Verbundzuordnung ProjektIndex Datum TagDesAbdichtens
1 81679 2021-11-10 00:00:00 00:00 2021-12-08
2021-11-10 00:00:00 00:00 2021-12-08
2021-11-10 00:00:00 00:00 2021-12-08
2021-11-10 00:00:00 00:00 2021-12-08
2021-11-10 00:00:00 00:00 2021-12-08
... ... ... ...
2 94574 2022-02-28 23:00:00 00:00 2022-01-31
2022-02-28 23:00:00 00:00 2022-01-31
2022-02-28 23:00:00 00:00 2022-01-31
2022-02-28 23:00:00 00:00 2022-01-31
2022-02-28 23:00:00 00:00 2022-01-31
285192 rows × 1 columns
There are aditional columns that I left out here for easier comprehension.
I am currently applying this to resample the dataframe
all_merged = all_merged.groupby([
pd.Grouper(level='Verbundzuordnung'),
pd.Grouper(level='ProjektIndex'),
pd.Grouper(level='Datum', freq='H')]
)
all_merged.mean() gives me the wanted output with TagDesAbdichtens
missing.
This value ist for each Verbundzuordnung and ProjektIndex unique and static and I would like to have it back in the resampled version.
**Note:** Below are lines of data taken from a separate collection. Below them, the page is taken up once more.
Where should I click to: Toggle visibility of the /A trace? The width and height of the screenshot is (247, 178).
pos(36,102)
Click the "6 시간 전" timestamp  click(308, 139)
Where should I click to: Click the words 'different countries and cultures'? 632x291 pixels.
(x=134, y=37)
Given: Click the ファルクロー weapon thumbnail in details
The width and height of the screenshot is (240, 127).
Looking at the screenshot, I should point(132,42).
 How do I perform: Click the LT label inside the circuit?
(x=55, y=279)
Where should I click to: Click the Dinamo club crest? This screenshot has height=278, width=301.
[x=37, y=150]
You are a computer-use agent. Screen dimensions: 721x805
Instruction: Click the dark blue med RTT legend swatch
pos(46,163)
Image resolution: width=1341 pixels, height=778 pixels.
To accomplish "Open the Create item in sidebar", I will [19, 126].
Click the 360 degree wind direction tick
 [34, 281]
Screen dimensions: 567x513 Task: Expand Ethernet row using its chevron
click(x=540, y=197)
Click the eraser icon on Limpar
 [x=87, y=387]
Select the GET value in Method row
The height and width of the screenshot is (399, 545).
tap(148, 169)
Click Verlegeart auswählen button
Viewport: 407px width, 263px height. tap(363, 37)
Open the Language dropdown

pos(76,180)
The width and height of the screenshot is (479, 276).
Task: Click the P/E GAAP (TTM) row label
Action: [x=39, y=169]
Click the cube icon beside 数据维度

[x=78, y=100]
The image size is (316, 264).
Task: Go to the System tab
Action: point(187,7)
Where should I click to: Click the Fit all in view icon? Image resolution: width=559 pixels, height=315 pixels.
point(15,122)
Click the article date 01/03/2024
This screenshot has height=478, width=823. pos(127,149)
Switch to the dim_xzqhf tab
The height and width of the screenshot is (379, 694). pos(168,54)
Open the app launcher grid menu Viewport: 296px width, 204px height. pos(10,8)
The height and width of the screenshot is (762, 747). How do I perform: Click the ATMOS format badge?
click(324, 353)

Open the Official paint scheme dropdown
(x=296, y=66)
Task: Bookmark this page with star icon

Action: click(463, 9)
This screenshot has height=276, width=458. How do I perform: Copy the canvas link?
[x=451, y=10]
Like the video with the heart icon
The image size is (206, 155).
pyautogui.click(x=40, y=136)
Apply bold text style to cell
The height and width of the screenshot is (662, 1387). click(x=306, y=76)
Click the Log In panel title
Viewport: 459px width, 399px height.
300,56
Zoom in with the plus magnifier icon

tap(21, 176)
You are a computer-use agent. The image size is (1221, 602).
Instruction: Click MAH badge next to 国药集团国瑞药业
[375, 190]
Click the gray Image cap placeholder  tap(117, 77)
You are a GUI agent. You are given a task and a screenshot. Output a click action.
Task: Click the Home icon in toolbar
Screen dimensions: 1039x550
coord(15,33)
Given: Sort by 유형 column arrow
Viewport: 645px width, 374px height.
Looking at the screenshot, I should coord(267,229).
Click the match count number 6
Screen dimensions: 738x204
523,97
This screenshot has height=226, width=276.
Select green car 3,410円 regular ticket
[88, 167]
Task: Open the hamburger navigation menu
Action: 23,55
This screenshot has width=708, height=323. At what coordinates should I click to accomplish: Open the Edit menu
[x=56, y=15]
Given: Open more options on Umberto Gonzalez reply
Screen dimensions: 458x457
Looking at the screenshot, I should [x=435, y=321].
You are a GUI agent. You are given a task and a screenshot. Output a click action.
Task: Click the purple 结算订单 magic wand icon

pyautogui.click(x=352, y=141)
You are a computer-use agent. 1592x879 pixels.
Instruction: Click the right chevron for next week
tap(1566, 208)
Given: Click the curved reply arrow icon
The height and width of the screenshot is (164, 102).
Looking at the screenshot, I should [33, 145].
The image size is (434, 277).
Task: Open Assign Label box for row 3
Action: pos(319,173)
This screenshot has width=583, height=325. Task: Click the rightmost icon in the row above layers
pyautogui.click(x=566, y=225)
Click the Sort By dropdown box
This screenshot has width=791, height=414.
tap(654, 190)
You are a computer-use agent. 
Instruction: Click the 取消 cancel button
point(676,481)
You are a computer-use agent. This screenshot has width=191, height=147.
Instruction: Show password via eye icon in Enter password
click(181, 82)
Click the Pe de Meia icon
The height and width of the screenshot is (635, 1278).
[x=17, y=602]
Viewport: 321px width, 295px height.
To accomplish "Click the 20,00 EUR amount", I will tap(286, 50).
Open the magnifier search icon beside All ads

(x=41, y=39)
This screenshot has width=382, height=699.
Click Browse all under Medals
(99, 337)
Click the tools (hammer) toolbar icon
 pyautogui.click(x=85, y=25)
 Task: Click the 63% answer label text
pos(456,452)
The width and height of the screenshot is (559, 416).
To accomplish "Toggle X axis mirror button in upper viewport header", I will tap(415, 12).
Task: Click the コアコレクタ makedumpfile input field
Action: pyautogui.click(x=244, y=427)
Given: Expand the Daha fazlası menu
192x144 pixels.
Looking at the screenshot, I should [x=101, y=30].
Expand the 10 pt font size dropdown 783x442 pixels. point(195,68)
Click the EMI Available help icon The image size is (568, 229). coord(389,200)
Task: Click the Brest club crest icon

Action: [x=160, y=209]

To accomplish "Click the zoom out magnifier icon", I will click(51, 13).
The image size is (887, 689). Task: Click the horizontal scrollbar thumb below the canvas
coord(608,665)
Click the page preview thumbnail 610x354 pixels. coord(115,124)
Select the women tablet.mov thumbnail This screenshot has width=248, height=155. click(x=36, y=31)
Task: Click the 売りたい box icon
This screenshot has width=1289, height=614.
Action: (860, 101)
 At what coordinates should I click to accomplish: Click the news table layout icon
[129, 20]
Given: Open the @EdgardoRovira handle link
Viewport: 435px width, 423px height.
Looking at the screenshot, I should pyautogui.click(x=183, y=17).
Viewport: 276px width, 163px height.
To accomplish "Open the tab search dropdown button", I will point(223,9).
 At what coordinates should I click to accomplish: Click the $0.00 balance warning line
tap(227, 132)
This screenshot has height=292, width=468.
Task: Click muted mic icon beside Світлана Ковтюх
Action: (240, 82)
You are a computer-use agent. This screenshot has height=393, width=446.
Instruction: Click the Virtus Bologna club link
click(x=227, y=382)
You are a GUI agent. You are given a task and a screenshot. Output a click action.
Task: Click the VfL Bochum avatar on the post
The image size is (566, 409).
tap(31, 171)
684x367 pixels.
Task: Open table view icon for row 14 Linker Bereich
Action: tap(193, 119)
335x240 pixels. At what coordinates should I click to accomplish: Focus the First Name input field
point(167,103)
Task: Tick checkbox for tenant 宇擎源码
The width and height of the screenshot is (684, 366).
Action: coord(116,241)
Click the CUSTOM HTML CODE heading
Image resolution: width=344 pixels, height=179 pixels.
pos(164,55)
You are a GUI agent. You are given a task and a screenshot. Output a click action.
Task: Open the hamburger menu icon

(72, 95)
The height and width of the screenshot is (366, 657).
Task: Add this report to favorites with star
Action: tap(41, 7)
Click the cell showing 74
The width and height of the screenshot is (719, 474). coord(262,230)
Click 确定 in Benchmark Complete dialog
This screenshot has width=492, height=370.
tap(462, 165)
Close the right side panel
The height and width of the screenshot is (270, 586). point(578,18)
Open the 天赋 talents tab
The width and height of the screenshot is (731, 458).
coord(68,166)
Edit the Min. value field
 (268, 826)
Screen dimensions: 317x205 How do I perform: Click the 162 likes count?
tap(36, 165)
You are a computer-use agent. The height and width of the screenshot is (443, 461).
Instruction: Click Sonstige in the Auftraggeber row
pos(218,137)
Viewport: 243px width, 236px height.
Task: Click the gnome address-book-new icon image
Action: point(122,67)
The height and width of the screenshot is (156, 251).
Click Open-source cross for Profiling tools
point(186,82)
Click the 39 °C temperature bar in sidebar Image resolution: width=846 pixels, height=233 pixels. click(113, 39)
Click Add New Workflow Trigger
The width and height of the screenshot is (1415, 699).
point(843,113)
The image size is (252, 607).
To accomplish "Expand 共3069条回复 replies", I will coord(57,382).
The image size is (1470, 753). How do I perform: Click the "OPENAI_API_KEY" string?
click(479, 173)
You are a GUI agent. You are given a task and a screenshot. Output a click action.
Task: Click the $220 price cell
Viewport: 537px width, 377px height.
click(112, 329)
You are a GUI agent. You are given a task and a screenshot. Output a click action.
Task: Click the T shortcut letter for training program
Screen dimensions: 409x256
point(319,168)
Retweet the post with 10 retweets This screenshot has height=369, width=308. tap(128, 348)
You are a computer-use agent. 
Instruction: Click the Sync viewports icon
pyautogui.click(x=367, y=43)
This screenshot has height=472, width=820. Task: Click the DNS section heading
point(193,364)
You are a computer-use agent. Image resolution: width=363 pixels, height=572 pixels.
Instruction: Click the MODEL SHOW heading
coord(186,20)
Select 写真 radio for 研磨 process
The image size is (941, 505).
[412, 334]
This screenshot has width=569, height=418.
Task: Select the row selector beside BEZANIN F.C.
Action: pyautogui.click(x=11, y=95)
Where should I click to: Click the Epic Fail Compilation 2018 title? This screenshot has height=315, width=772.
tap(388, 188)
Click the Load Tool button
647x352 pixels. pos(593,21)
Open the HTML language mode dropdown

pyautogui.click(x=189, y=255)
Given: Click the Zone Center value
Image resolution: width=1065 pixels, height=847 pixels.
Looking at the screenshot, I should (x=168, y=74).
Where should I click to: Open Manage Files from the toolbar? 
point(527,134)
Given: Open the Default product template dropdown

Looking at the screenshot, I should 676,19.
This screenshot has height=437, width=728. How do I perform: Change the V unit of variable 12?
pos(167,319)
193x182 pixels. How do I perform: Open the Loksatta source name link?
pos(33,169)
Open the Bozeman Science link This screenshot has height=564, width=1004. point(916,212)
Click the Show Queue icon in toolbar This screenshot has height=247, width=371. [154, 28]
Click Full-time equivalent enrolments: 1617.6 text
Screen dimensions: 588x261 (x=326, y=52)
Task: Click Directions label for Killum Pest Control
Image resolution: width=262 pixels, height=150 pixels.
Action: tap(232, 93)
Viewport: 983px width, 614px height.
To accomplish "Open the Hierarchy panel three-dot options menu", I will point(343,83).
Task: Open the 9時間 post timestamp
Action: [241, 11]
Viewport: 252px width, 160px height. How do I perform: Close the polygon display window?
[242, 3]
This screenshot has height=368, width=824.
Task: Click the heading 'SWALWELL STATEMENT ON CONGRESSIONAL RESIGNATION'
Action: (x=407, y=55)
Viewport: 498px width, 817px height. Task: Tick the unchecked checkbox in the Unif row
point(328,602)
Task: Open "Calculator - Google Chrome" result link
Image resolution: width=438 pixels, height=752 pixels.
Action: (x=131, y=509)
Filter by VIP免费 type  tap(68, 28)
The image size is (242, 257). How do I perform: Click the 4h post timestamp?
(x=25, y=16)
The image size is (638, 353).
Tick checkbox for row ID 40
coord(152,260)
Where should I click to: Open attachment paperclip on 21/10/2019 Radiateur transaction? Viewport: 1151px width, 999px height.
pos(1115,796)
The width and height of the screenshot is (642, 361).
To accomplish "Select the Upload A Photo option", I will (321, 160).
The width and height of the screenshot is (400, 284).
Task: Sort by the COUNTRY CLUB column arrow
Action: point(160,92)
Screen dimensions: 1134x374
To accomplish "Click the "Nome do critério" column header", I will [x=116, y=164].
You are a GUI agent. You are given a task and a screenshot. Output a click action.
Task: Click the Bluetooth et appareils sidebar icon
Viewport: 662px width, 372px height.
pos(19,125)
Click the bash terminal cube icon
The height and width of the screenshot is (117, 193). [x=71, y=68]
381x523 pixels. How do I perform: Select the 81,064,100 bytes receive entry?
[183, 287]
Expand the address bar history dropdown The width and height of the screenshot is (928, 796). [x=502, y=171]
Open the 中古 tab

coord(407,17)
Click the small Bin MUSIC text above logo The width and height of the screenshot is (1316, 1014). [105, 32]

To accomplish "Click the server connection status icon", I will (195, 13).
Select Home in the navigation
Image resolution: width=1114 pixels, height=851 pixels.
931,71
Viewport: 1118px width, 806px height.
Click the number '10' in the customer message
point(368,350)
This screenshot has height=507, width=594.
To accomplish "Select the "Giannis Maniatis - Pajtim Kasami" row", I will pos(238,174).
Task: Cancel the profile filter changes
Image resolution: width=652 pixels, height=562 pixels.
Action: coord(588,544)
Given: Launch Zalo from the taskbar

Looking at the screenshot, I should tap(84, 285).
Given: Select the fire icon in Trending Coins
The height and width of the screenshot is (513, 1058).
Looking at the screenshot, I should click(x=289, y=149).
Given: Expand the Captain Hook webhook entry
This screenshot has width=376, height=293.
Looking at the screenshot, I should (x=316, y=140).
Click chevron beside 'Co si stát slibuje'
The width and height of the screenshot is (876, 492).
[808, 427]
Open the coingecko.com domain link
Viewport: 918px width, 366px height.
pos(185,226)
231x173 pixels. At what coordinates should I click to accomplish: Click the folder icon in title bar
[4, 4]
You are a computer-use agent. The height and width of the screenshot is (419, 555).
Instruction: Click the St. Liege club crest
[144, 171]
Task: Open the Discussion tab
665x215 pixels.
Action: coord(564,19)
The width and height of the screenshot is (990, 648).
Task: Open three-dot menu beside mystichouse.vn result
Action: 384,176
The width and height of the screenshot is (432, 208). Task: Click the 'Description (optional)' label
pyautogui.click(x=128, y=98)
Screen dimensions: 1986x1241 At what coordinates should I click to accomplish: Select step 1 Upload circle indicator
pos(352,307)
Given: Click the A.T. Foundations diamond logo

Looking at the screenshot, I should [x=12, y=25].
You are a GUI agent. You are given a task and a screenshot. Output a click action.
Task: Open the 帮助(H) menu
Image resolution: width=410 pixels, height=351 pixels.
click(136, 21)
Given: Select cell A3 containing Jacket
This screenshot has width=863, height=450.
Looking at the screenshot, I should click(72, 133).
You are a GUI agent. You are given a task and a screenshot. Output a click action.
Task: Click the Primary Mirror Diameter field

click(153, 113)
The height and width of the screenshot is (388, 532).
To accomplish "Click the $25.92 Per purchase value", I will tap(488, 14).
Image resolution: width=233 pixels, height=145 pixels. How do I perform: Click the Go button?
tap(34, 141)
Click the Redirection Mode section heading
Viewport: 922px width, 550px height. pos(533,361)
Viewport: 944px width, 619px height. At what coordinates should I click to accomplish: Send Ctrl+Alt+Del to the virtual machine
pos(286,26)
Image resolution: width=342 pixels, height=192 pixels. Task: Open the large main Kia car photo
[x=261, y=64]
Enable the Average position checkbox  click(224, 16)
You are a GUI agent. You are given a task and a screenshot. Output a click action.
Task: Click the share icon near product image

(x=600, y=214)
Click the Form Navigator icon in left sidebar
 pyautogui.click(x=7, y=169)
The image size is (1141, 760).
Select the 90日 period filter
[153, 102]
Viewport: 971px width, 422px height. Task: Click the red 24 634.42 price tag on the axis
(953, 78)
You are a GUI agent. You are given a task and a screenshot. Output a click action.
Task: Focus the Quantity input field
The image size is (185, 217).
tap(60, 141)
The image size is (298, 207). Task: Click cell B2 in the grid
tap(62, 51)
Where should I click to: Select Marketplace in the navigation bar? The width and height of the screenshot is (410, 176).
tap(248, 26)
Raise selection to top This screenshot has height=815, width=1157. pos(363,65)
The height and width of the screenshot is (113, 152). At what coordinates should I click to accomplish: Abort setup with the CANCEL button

Is there a way to do it with native pandas functions?
CodePudding user response:
I've had success resampling using the native resample
function. For example,
resample_dict = {
'Verbundzuordnung': 'mean',
'ProjektIndex': 'mean',
'TagDesAbdichtens': 'first'
}
data = data.resample("60T", closed='left', label='left').apply(resample_dict)
You can apply whichever grouping keys (in place of mean
) to your columns (e.g. first
, min
, max
, etc).
See https://pandas.pydata.org/pandas-docs/stable/reference/api/pandas.DataFrame.resample.html for more.
CodePudding user response:
Instead of mean()
you can do the following
agg({'TagDesAbdichtens': 'first', 'another_col': 'mean', 'another_col2': 'mean', ... })
That is, you can specify a different aggregate function for each column.